Thursday, February 18, 2016

Cultivating hope

HOPE is a supernatural gift from God that, together with
faith and charity, would enable us to live our life always together
with God, no matter how erratic the going is in our earthly journey.
That’s simply because our life is supposed to be always a life with
God, and not just our own life exclusively.

            Given our earthly condition, hope is what keeps us moving,
pursuing a goal that is made clear by our faith. It gives us a sense
of direction. It provides us with some spiritual GPS that monitors the
state of a current position in our spiritual life, and traces for us
the alternative routes we can take to reach our supernatural
destination.

            It also gives us the skills to tackle all possible
spiritual scenarios in our earthly pilgrimage, whether we get stuck in
traffic, or suffer a flat tire and engine trouble, or have gotten
lost, or have made a wrong turn, or have gotten into some difficulties
and dead-ends.

            Hope would give us reason and meaning to every event that
can take place in our life, whether it is a good one or a bad one, a
success or a loss. It would spur us to move on, irrespective of
whatever mistake, failure, setback we may suffer along the way.

            Obviously, for this supernatural gift to take root in us
and to become fruitful, we have to cultivate it into something
immediately felt and operational. It should not just be theory, a
doctrine of our faith, an abstract idea. We should be able to see its
lights and feel its impulses.

            To cultivate this virtue of hope, we need to sharpen our
supernatural outlook toward our life, nourishing it with constant acts
of faith, so we would know where we should be heading in life. More
than that, cultivating hope can mean that we are in step with God’s
abiding and all-wise providence that knows what to do with any event
in life.

            We have to be wary of our tendency to get hijacked by
earthly concerns. While it’s true that we cannot avoid these mundane
concerns and affairs, and in fact we should be actively involved in
them, it does not mean that our immersion in these things should
detain us in them and blind us to our true ultimate destination.

            The virtue of hope does not take our earthly and temporal
affairs lightly. It, in fact, pushes us to be intimately involved in
them.

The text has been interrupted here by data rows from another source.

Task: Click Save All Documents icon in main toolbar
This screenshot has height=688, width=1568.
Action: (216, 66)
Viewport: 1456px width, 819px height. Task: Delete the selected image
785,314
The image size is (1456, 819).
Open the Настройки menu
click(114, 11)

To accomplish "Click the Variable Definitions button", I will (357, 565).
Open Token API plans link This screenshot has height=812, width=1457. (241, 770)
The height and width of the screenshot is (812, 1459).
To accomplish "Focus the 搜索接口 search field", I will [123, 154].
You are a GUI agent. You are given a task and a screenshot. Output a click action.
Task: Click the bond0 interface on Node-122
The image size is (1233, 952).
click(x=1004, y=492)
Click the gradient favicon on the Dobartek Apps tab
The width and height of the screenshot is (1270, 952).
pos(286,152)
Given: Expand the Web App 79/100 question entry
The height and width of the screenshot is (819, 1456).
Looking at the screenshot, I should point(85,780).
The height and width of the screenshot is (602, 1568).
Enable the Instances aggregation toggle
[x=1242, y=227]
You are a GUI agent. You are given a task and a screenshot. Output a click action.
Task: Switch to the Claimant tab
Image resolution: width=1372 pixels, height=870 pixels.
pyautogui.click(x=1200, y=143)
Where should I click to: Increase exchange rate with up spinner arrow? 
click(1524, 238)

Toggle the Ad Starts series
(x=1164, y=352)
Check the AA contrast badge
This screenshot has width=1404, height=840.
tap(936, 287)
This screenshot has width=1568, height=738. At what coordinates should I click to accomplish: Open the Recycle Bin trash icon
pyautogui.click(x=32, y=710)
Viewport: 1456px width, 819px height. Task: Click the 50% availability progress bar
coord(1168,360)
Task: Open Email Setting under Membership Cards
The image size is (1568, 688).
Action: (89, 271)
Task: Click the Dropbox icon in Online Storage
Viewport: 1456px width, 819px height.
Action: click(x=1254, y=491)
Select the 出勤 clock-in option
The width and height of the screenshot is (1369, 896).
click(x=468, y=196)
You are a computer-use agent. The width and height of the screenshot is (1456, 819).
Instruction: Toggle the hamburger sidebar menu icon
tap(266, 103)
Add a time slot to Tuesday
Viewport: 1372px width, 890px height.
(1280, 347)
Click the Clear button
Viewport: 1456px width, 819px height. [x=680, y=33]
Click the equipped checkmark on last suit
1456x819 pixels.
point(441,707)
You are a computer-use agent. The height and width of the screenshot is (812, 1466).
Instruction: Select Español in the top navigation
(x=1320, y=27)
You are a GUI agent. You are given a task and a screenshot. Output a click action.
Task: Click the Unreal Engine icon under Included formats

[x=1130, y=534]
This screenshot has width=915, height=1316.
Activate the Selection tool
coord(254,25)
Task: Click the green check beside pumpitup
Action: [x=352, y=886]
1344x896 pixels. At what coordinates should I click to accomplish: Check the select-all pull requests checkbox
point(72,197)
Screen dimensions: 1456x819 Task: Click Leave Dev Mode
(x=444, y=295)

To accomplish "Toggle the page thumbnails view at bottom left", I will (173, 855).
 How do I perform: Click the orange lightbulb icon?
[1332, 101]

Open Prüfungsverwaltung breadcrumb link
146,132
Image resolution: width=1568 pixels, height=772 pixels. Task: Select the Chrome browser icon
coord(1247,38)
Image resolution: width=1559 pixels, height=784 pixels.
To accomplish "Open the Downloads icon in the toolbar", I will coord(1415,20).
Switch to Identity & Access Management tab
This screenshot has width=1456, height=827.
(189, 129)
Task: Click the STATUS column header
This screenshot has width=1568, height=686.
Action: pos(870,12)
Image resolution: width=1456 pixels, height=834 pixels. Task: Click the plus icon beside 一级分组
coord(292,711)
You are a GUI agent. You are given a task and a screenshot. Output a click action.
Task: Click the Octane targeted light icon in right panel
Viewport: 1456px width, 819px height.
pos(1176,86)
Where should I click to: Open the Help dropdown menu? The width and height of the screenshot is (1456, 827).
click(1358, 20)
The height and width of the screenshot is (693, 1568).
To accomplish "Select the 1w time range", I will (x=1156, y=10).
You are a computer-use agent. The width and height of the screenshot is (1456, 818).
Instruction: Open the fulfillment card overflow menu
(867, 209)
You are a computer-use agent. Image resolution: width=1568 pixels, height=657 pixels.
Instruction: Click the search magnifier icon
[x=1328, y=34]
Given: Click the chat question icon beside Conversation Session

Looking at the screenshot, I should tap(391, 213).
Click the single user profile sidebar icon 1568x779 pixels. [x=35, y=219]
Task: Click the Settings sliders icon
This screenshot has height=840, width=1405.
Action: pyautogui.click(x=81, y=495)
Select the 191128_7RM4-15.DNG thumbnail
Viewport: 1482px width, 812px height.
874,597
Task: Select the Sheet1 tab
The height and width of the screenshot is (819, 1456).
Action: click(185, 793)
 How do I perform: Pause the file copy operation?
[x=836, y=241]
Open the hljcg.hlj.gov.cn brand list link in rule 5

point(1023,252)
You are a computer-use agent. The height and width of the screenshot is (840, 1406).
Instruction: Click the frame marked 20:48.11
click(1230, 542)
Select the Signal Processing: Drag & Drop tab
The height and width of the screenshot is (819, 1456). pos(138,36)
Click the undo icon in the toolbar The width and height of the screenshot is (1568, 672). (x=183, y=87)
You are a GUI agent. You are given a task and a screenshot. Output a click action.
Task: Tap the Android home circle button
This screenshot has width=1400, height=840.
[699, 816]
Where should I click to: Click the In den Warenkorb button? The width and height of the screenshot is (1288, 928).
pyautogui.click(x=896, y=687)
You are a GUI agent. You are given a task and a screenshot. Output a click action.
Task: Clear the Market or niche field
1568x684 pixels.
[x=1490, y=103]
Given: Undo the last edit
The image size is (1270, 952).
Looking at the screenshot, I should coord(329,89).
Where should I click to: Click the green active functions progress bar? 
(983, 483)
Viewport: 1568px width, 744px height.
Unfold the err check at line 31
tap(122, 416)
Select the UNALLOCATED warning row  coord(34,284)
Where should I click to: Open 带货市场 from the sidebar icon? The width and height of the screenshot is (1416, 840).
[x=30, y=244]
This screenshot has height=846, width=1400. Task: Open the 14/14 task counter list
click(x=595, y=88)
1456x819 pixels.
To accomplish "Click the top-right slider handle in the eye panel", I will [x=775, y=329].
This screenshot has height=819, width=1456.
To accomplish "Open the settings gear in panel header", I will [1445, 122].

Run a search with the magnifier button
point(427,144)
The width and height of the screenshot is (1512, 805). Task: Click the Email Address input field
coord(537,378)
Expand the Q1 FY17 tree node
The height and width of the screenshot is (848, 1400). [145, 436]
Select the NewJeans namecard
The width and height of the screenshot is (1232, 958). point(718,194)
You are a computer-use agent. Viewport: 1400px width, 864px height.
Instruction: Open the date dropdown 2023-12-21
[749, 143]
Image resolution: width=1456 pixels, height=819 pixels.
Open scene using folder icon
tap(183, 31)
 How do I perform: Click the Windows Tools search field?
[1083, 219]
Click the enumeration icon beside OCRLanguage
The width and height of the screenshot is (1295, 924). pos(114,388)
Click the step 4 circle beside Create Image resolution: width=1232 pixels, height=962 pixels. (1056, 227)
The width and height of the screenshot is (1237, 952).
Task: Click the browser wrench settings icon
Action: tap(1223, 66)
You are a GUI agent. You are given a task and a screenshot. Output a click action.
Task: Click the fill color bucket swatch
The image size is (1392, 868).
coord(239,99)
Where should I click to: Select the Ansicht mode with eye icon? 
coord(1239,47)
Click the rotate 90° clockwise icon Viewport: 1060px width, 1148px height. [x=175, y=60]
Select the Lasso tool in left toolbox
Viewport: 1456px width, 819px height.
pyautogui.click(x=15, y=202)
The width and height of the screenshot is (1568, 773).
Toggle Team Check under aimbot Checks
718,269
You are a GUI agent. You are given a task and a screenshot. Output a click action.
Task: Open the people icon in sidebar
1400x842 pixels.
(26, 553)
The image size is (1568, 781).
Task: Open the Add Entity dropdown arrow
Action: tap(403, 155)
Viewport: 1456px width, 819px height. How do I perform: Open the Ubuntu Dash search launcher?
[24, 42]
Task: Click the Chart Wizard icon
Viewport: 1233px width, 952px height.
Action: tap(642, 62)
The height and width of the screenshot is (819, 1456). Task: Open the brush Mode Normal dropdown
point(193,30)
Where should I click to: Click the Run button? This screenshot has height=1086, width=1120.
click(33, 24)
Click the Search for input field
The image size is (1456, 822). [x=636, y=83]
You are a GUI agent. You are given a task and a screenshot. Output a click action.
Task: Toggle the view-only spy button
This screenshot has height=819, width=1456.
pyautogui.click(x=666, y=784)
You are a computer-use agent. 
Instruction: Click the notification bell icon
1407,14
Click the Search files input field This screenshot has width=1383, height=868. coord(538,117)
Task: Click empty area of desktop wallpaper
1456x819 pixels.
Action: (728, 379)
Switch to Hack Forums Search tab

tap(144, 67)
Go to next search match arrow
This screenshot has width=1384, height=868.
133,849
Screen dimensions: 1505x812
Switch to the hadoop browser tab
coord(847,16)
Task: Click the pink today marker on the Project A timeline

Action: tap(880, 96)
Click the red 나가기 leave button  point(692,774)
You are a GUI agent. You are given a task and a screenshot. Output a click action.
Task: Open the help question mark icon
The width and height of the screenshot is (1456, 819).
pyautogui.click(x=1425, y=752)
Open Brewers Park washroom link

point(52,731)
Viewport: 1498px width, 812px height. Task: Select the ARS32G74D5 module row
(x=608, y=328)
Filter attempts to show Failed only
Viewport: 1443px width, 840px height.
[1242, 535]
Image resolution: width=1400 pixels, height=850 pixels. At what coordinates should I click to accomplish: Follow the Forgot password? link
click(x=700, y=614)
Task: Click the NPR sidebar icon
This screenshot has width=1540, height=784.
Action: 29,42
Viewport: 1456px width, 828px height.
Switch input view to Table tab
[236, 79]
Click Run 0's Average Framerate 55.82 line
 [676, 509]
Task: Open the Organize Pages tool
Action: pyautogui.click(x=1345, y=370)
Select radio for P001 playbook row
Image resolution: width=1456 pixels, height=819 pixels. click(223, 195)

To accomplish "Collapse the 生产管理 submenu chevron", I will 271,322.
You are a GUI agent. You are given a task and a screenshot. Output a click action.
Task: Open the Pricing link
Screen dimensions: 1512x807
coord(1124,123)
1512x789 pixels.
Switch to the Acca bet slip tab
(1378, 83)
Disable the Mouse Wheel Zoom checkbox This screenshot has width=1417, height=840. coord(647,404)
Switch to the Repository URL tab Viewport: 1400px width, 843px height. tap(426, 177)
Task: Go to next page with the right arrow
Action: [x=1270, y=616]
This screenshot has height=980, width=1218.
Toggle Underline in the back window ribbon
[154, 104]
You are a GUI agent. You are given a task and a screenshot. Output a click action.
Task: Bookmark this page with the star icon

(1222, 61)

That’s because, just like what God told Adam and Eve at their
creation, we are supposed to multiply and dominate or subdue the
earth. (cfr. Gen 1,28)

            But hope would tell us that these earthly concerns and
temporal affairs are at best only means and occasions to get to our
final end that goes beyond time and space. They are not supposed to
detain us, as if they are where we ought to be in our definitive
state. As the Letter to the Hebrews would remind us: “Here we do not
have a lasting city, but we are seeking the city which is to come.”
(13,14)

            Thus, we need to exercise a certain detachment from these
earthly concerns and temporal affairs. Though they are important and
unavoidable, they should not be allowed to grab all our attention at
the expense of the devotion due to God.

            A certain level of temperance on our part is always
needed. Especially these days, when we are confronted with riveting
issues and very fascinating if absorbing new technologies, we have to
see to it that we do not lose our spiritual bearing and that we can
still manage to move forward to our ultimate goal.

            They should not, for example, be a hindrance to our
prayers and to our spiritual duties toward God and neighbor. If
anything at all, they should be converted to a means of fostering our
relation with God and others, and thus, enhance our hope. With the
proper attitude and formation, we can actually manage to make them
even as some form of prayer and offering to God and others.

            As can be seen by now, this virtue of hope is never a
passive virtue. It demands a lot of action, a lot of will-power to
move on. It requires continuing ascetical struggle, a deepening and
enriching of our relationship with God and with others.

            It requires that our prayer be a real conversation with
God and a direct contact with the issues and the signs of the times.
It cannot prosper when our prayer is just some formalistic exercise.